Духовник вошел к умирающему и остался с ним наедине. Маршан, стоя у дверей соседней комнаты, никого не пускал. Через полчаса отец Виньяли вышел и, в простоте сердца, нарушая волю императора, объявил, что исповедал и отсоборовал его, но причастить уже не мог, «по состоянию его желудка».
После таинства ничто не изменилось в умирающем: так же был «прост и добр ко всем», забывал себя для других, но ни о чем небесном не думал, – думал только о земном, землю одну любил до конца.
Через час по уходе отца Виньяли он созвал приближенных и сказал им:
– Я умираю. Будьте верными памяти моей, не омрачайте ее ничем. Я освятил все добрые начала, перелил их в мои законы, в мои дела… К несчастью, обстоятельства были суровы, принуждая и меня к суровости в ожидании лучших времен. Но подошли неудачи; я не мог ослабить лука, и Франция была лишена свободных учреждений, которые я предназначал для нее. Но она не осудит меня, потому что знает мои намерения, любит мое имя, победы мои. Будьте же и вы заодно с Францией, не изменяйте нашей славе… Вне этого все позор и гибель!
Кто так говорит, – ни в чем не раскаялся.
Два последних дня очень страдал, тосковал, метался, горел в жару; утоляя жажду родниковой водой из долины Герания, каждый раз повторял, точно благодарил кого-то:
– Хорошо, очень хорошо! Бредил сраженьями:
– Штейнтель, Дезэ, Массена!.. А, победа решается… Скорее, скорее в атаку! Мы победим!
В ночь с четвертого на пятое с минуты на минуту ждали конца. На дворе выла буря. Монтолон был один с императором. Тот что-то говорил в бреду, но так невнятно, что нельзя было расслышать. Вдруг вскрикнул:
– Франция… армия!
И, вскочив, бросился вон из постели. Монтолон хотел его удержать, но тот начал с ним бороться, и оба упали на пол. Умирающий сжал ему горло так, что он едва не задохся и не мог позвать на помощь. Наконец из соседней комнаты услышали шум, прибежали, подняли, разняли их и уложили Наполеона в постель. Он больше не двигался. Это была последняя вспышка той силы, которая перевернула мир.

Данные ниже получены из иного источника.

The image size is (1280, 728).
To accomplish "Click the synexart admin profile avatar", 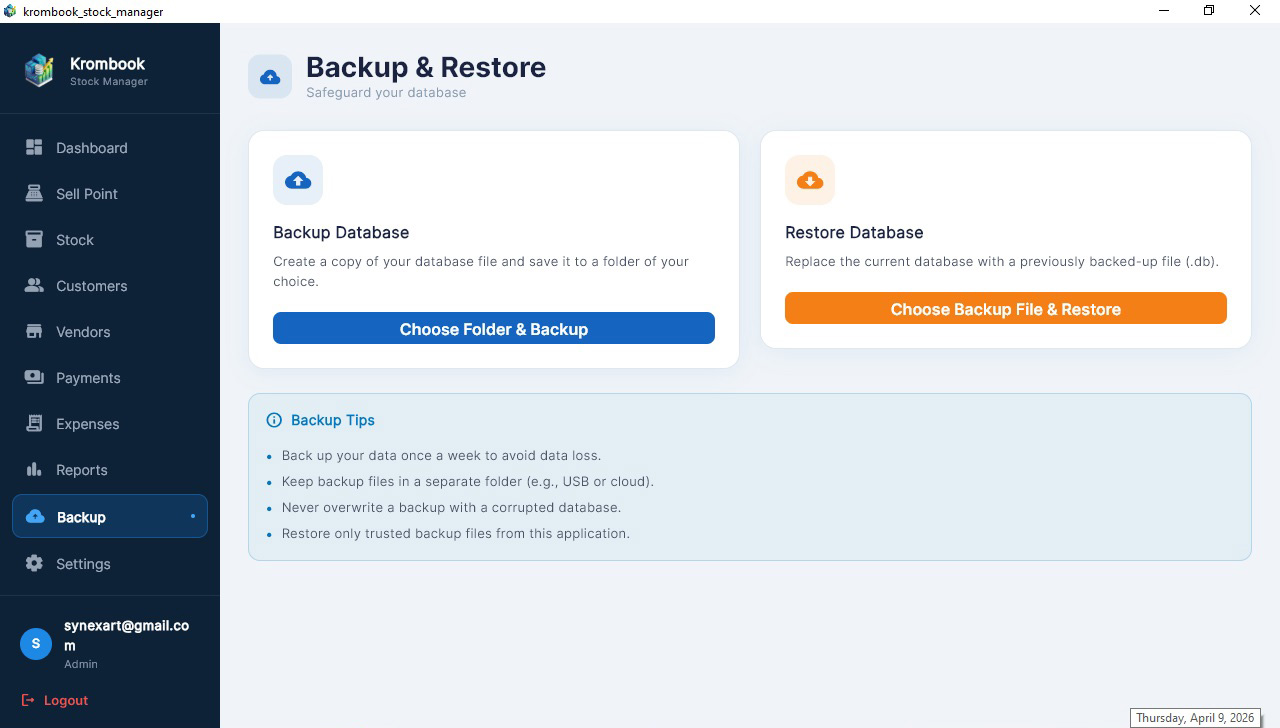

Весь день лежал, как мертвый; только по лицу видно было, что все еще борется великий Воин с последним врагом – Смертью.
К вечеру буря затихла. В 5 часов 49 минут с бастионов Джемс-Таунской крепости грянула заревая пушка. Солнце зашло – Наполеон умер.
Тело его положили на узкую походную кровать и покрыли синим походным плащом; шпага у бедра, на груди распятие.
Мертвое лицо его помолодело, сделалось похоже на лицо Бонапарта, Первого консула.
Когда унтер-офицеры английского гарнизона в Лонгвуде прощались с телом императора, один из них сказал своему маленькому сыну:
– Смотри на него хорошенько, это самый великий человек в мире.
Похоронили его в долине Герания, у родника, под тремя плакучими ивами.
Посмертная маска Наполеона
Лоу заспорил с французами о надгробной надписи: «Наполеон» или «Бонапарт»; не могли согласиться, и могила осталась без имени. Может быть, и лучше так: здесь лежал больше, чем Бонапарт, и больше, чем Наполеон, – Человек.
«Я желаю, чтобы прах мой покоился на берегах Сены». – Это желание его исполнилось. Но может быть, певец его, Лермонтов, прав: тень императора тоскует
О знойном острове под небом дальних стран,
Где сторожил его, как он, непобедимый,
Как он, великий океан,
и где над его безыменной могилой мерцало Созвездие Креста. В жизни он так и не понял, но может быть, понял в смерти, что значит Крест.
Сам Наполеон о себе никогда не молился, но, кажется, повесть о нем лучше кончить молитвой:
Упокой, Господи, душу усопшего раба Твоего, Наполеона, в селении праведных.